Re: [RFC PATCH 4/9] User-space API for creating a supervisor-fd

linux-fsdevel.vger.kernel.org archive mirror
 help / color / mirror / Atom feed

From: "Mickaël Salaün" <mic@digikod.net>
To: Tingmao Wang <m@maowtm.org>
Cc: "Günther Noack" <gnoack@google.com>, "Jan Kara" <jack@suse.cz>,
	linux-security-module@vger.kernel.org,
	"Amir Goldstein" <amir73il@gmail.com>,
	linux-fsdevel@vger.kernel.org, "Jann Horn" <jannh@google.com>,
	"Andy Lutomirski" <luto@amacapital.net>,
	"Nicolas Bouchinet" <nicolas.bouchinet@ssi.gouv.fr>
Subject: Re: [RFC PATCH 4/9] User-space API for creating a supervisor-fd
Date: Fri, 11 Apr 2025 12:55:32 +0200	[thread overview]
Message-ID: <20250411.aim5yoox5Que@digikod.net> (raw)
In-Reply-To: <c96a0cc8-6231-4ca9-94a7-2dbf8de9cdaf@maowtm.org>

On Wed, Mar 26, 2025 at 12:06:11AM +0000, Tingmao Wang wrote:
> On 3/11/25 19:28, Mickaël Salaün wrote:
> > On Mon, Mar 10, 2025 at 12:41:28AM +0000, Tingmao Wang wrote:
> > > On 3/5/25 16:09, Mickaël Salaün wrote:
> > > > On Tue, Mar 04, 2025 at 01:13:00AM +0000, Tingmao Wang wrote:
> > > > > We allow the user to pass in an additional flag to landlock_create_ruleset
> > > > > which will make the ruleset operate in "supervise" mode, with a supervisor
> > > > > attached. We create additional space in the landlock_ruleset_attr
> > > > > structure to pass the newly created supervisor fd back to user-space.
> > > > > 
> > > > > The intention, while not implemented yet, is that the user-space will read
> > > > > events from this fd and write responses back to it.
> > > > > 
> > > > > Note: need to investigate if fd clone on fork() is handled correctly, but
> > > > > should be fine if it shares the struct file. We might also want to let the
> > > > > user customize the flags on this fd, so that they can request no
> > > > > O_CLOEXEC.
> > > > > 
> > > > > NOTE: despite this patch having a new uapi, I'm still very open to e.g.
> > > > > re-using fanotify stuff instead (if that makes sense in the end).

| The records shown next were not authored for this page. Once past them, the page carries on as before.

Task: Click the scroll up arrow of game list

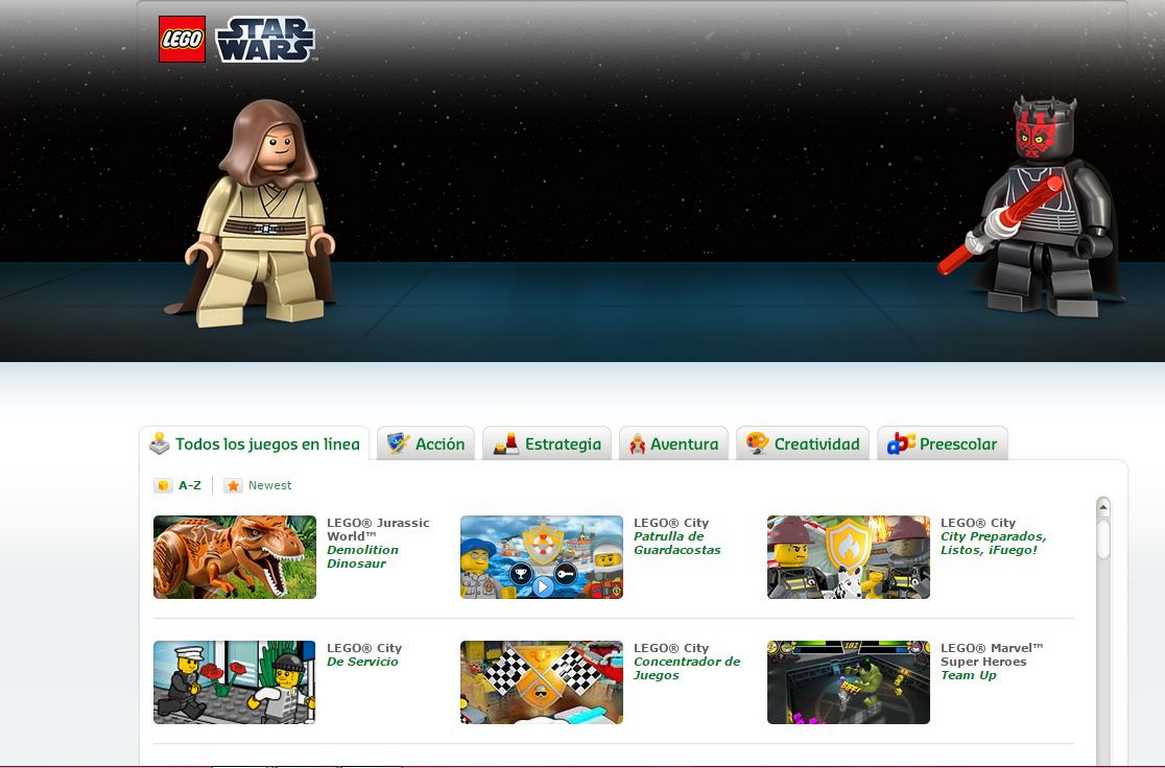Action: [1103, 507]
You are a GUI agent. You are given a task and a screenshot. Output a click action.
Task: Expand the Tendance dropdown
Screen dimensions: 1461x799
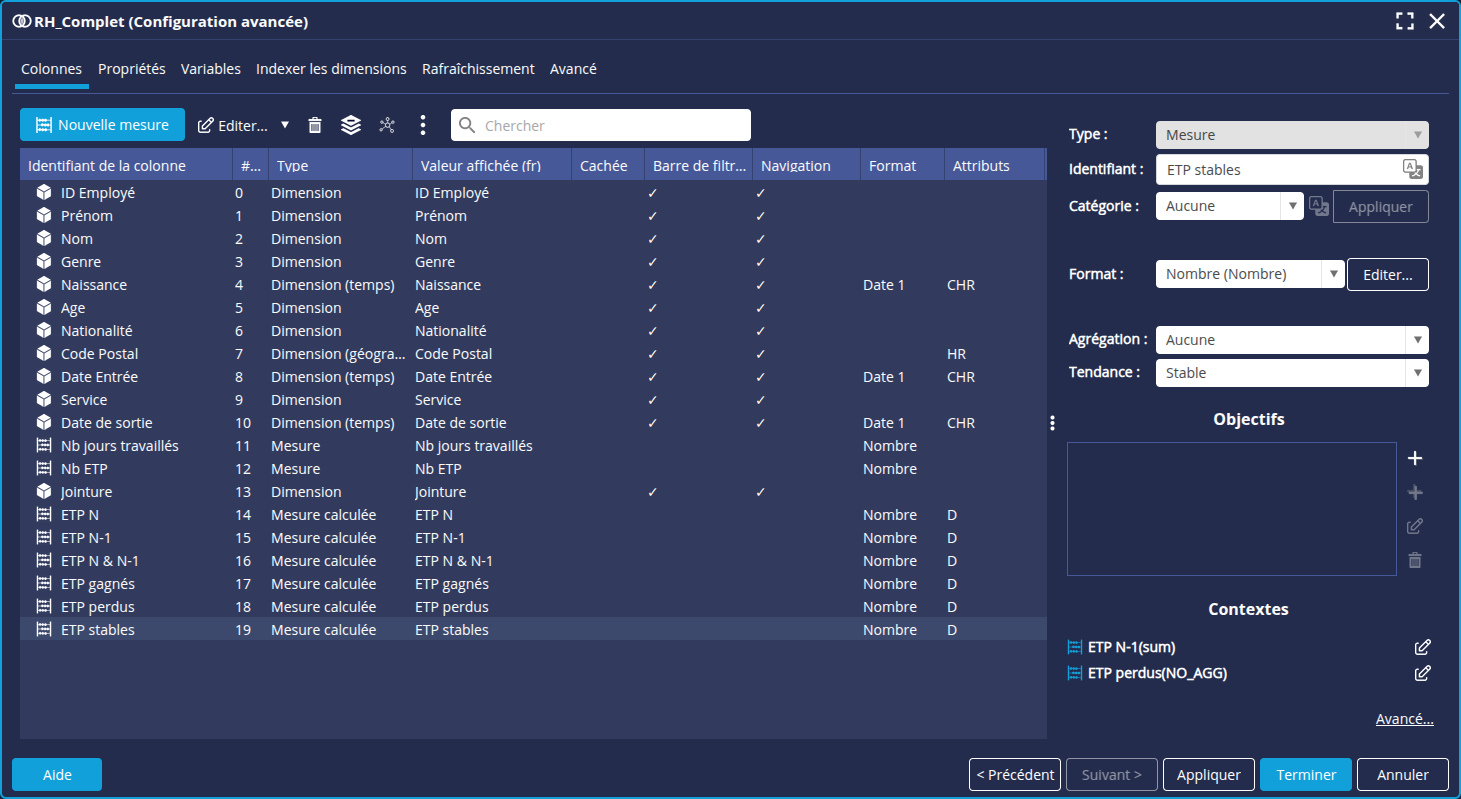pyautogui.click(x=1291, y=373)
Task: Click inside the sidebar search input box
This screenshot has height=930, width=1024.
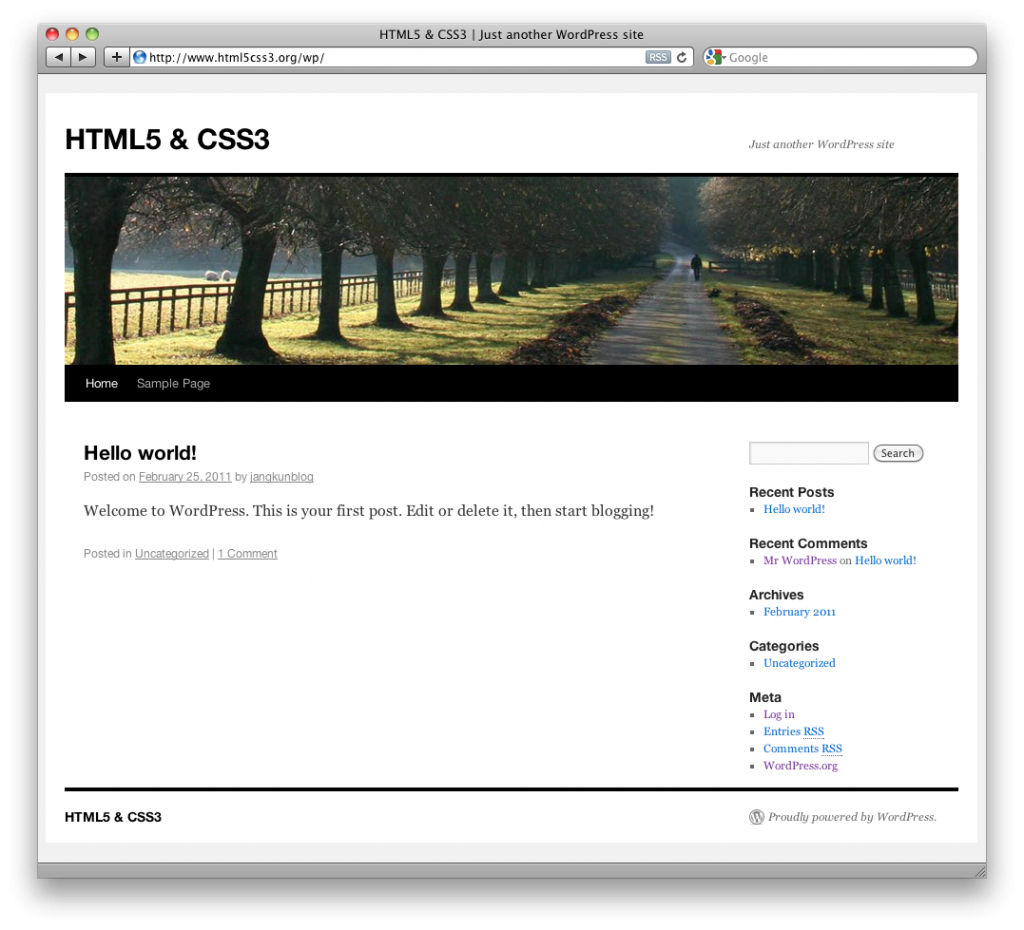Action: 808,452
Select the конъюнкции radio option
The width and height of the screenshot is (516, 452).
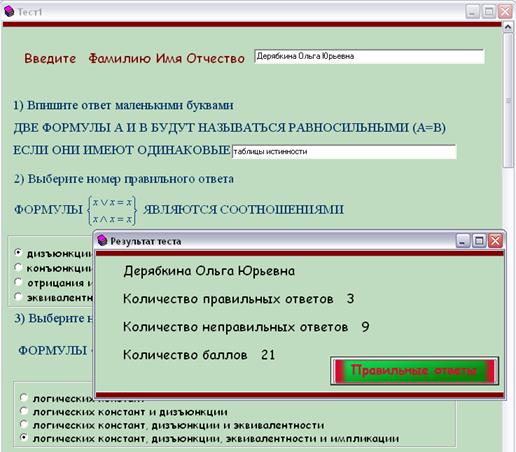[x=18, y=267]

This is
> > > > > just a PoC.
> > > > 
> > > > The main security risk of this feature is for this FD to leak and be
> > > > used by a sandboxed process to bypass all its restrictions.  This should
> > > > be highlighted in the UAPI documentation.
> 
> In particular, if for some reason the supervisor does a fork without exec,
> it must close this fd in the "about-to-be-untrusted" child.

Yes...

> 
> (I wonder if it would be worth enforcing that the child calling
> landlock_restrict_self must not have any open supervisor fd that can
> supervise its own domain (returning an error if it does), but that can be
> difficult to implement so nevermind)

That would mean that a call can fail according to the caller's context
(e.g. FDs), which is not good for reproducibility (i.e. not idempotent).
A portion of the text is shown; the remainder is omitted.